PS 4-41 RELIABILITY AND CONSISTENCY OF THREE VALUE FRAMEWORKS FOR ONCOLOGY THERAPEUTICS

Wednesday, October 26, 2016
Bayshore Ballroom ABC, Lobby Level (Westin Bayshore Vancouver)
Poster Board # PS 4-41

Tanya G.K. Bentley, PhD1, Joshua T. Cohen, PhD2, Elena B. Elkin, PhD3, Julie Huynh, MD4, Arnab Mukherjea, DrPH, MPH5, Thanh H. Neville, MD, MSHS6, Ioana Popescu, MD, MPH7, Jenelle M. Zambrano, DNP, CNS, RN1, Eunice Chang, PhD1 and Michael S. Broder, MD, MSHS1, (1)Partnership for Health Analytic Research, LLC, Beverly Hills, CA, (2)Tufts Medical Center, Boston, MA, (3)Memorial Sloan-Kettering Cancer Center, New York, NY, (4)Hematology Oncology Medical Group of San Fernando Valley, Encino, CA, (5)California State University, East Bay, Hayward, CA, (6)UCLA Department of Medicine, Los Angeles, CA, (7)David Geffen School of Medicine at UCLA, Department of Medicine, Los Angeles, CA
Purpose: We evaluated the reliability and consistency of published oncology value assessment frameworks to help physicians and payers better understand how to use these frameworks to achieve greater value in medical decision-making.

Method: Six raters (3 MDs, 1 DNP, 2 PhDs) all rated 2 oncology products for each of 3 cancers (6 product-cancer combinations in all) using 3 frameworks:

  • ASCO Value Framework
  • ESMO Magnitude of Clinical Benefit Scale
  • Institute for Clinical and Economic Review (ICER) Value Assessment Framework.

More prevalent and costly cancers and related products were selected to represent a range of indications (curative and palliative), malignancies (solid and hematologic), and mechanisms (cytotoxic, biologic, immunologic).

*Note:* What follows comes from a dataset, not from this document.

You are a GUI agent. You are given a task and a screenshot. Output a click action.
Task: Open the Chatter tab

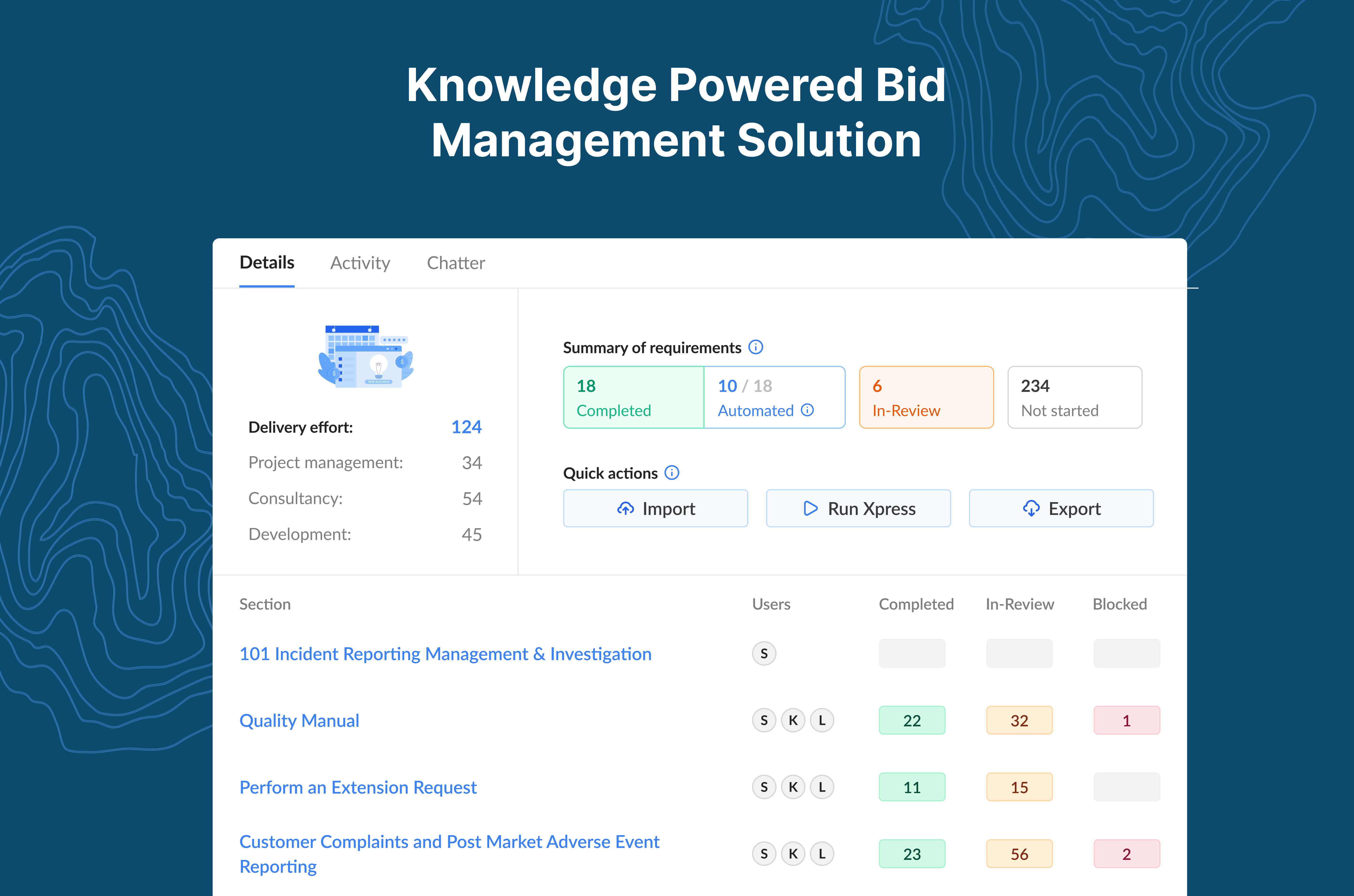[456, 263]
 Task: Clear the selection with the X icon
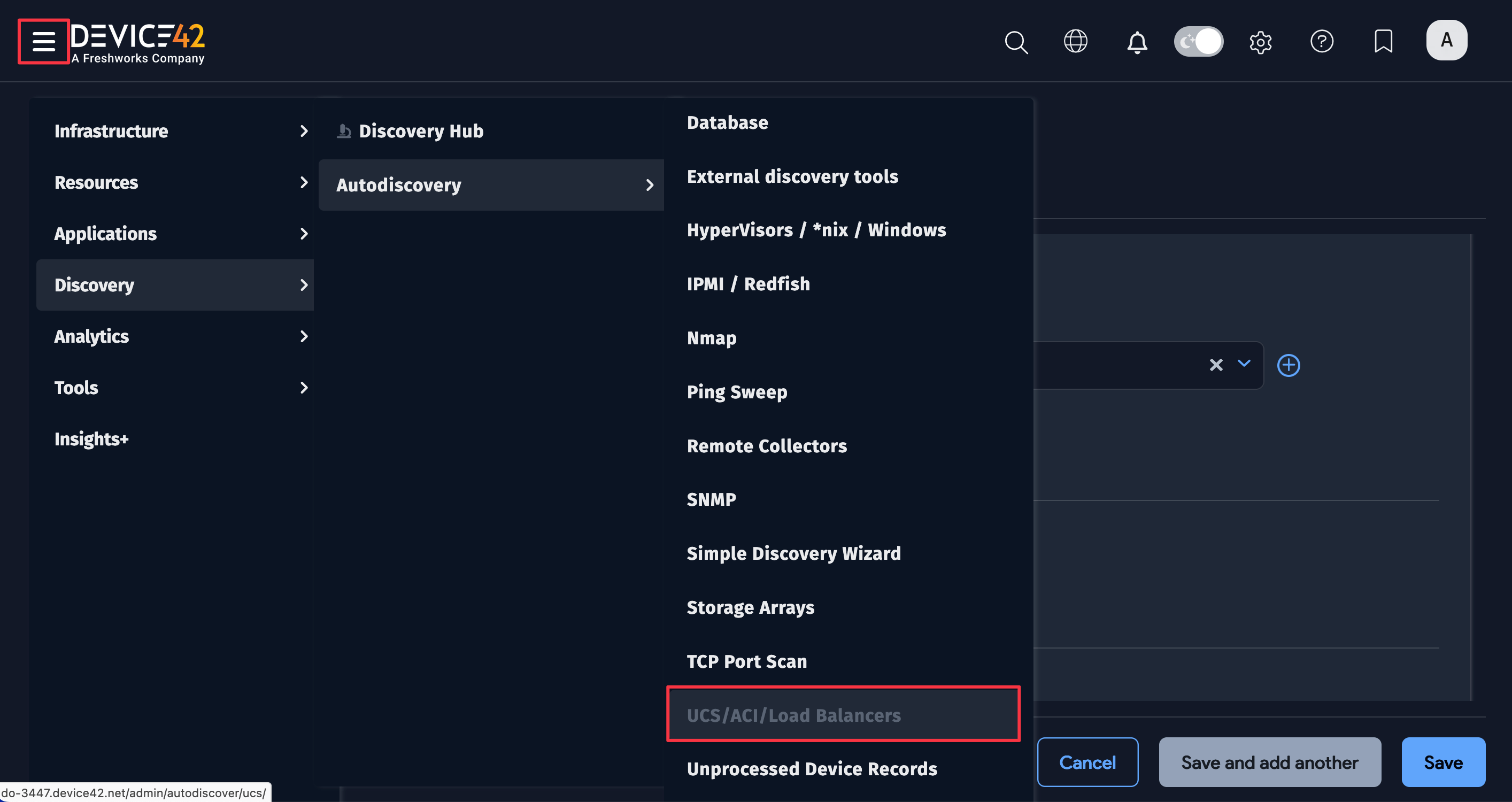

Raters received the published clinical data required to complete the evaluations and detailed instructions for each framework, and were provided no formal training. Intraclass correlation coefficients (ICC) were estimated to measure tool reliability. Drugs indicated for advanced disease (5 of the 6) were rank ordered by mean and individual scores, and Kendall’s coefficient was calculated to measure agreement among tools. In sensitivity analyses (SA) for ICC, raters were excluded one at a time. 

Result: There were 6 ratings of 6 products for each of the 3 frameworks (108 ratings total). ICC results (SA range) were: ASCO 0.66 (0.61-0.70); ESMO 0.73 (0.67-0.78); ICER 0.72 (0.65-0.95). Rankings for the 5 advanced disease regimens (A-E) varied by framework:

ASCO

ESMO

ICER

A

B

A

B

D

C

C

A

D

D

C

B

E

E

E

Kendall’s W across all 3 frameworks was 0.69 (range 0.59-0.85 among individual raters). Pairwise, Kendall’s was 0.75 for ASCO-ESMO, 0.85 ASCO-ICER, and 0.70 ESMO-ICER. 

Conclusion: Knowledgeable but untrained raters, provided with key data, produced moderately reliable results using 3 recently published frameworks for assessing the value of cancer treatments. The frameworks had fair to good consistency, indicating convergent validity, although they led to significantly different conclusions about the relative value of treatments for advanced disease. The conclusions suggest it may be premature to use these frameworks in treatment decision-making without further proof of their reliability or a better understanding of how to interpret differential results between frameworks.